As typically envisioned, an extensible programming language consisted of a base language providing elementary computing facilities, and a meta-language capable of modifying the base language. A program then consisted of meta-language modifications and code in the modified base language.

The most prominent language-extension technique used in the movement was macro definition. Grammar modification was also closely associated with the movement, resulting in the eventual development of adaptive grammar formalisms. The Lisp language community remained separate from the extensible language community, apparently because, as one researcher observed,

any programming language in which programs and data are essentially interchangeable can be regarded as an extendible [sic] language. ... this can be seen very easily from the fact that Lisp has been used as an extendible language for years. [8]

At the 1969 conference, Simula was presented as an extensible programming language.

Standish described three classes of language extension, which he called paraphrase , orthophrase, and metaphrase (otherwise paraphrase and metaphrase being translation terms).

Death of the historical movement

Standish attributed the failure of the extensibility movement to the difficulty of programming successive extensions.
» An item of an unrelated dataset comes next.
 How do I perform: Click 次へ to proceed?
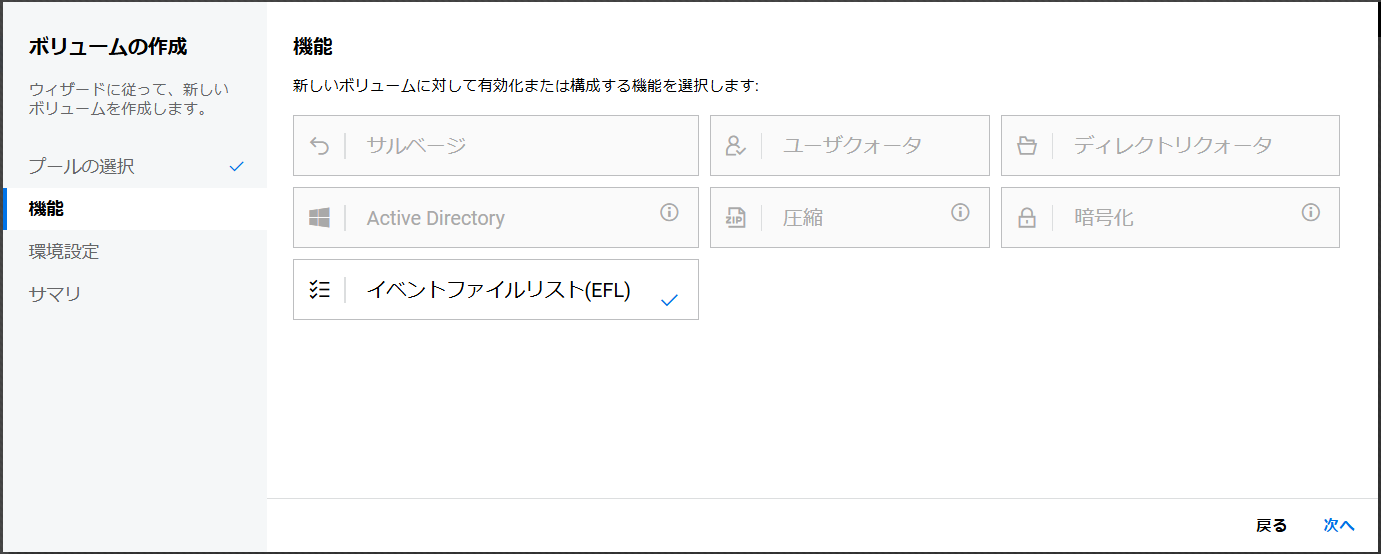click(1338, 526)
An ordinary programmer might build a single shell of macros around a base language, but if a second shell of macros was to be built around that, the programmer would have to be intimately familiar with both the base language and the first shell; a third shell would require familiarity with the base and both the first and second shells; and so on. (Note that shielding the programmer from lower-level details is the intent of the abstraction movement that supplanted the extensibility movement.)

Despite the earlier presentation of Simula as extensible, by 1975, Standish's survey does not seem in practice to have included the newer abstraction-based technologies (though he used a very general definition of extensibility that technically could have included them). A 1978 history of programming abstraction from the invention of the computer to the (then) present day made no mention of macros, and gave no hint that the extensible languages movement had ever occurred. [9] Macros were tentatively admitted into the abstraction movement by the late 1980s (perhaps due to the advent of hygienic macros), by being granted the pseudonym syntactic abstractions. [10]

Modern movement

In the modern sense, a system that supports extensible programming will provide all of the features described below[ citation needed ].

Extensible syntax

This simply means that the source language(s) to be compiled must not be closed, fixed, or static. It must be possible to add new keywords, concepts, and structures to the source language(s). Languages which allow the addition of constructs with user defined syntax include Coq, [11] Racket, Camlp4, OpenC++, Seed7, [12] Red, Rebol, and Felix. While it is acceptable for some fundamental and intrinsic language features to be immutable, the system must not rely solely on those language features. It must be possible to add new ones.

Extensible compiler

In extensible programming, a compiler is not a monolithic program that converts source code input into binary executable output. The compiler itself must be extensible to the point that it is really a collection of plugins that assist with the translation of source language input into anything. For example, an extensible compiler will support the generation of object code, code documentation, re-formatted source code, or any other desired output. The architecture of the compiler must permit its users to "get inside" the compilation process and provide alternative processing tasks at every reasonable step in the compilation process.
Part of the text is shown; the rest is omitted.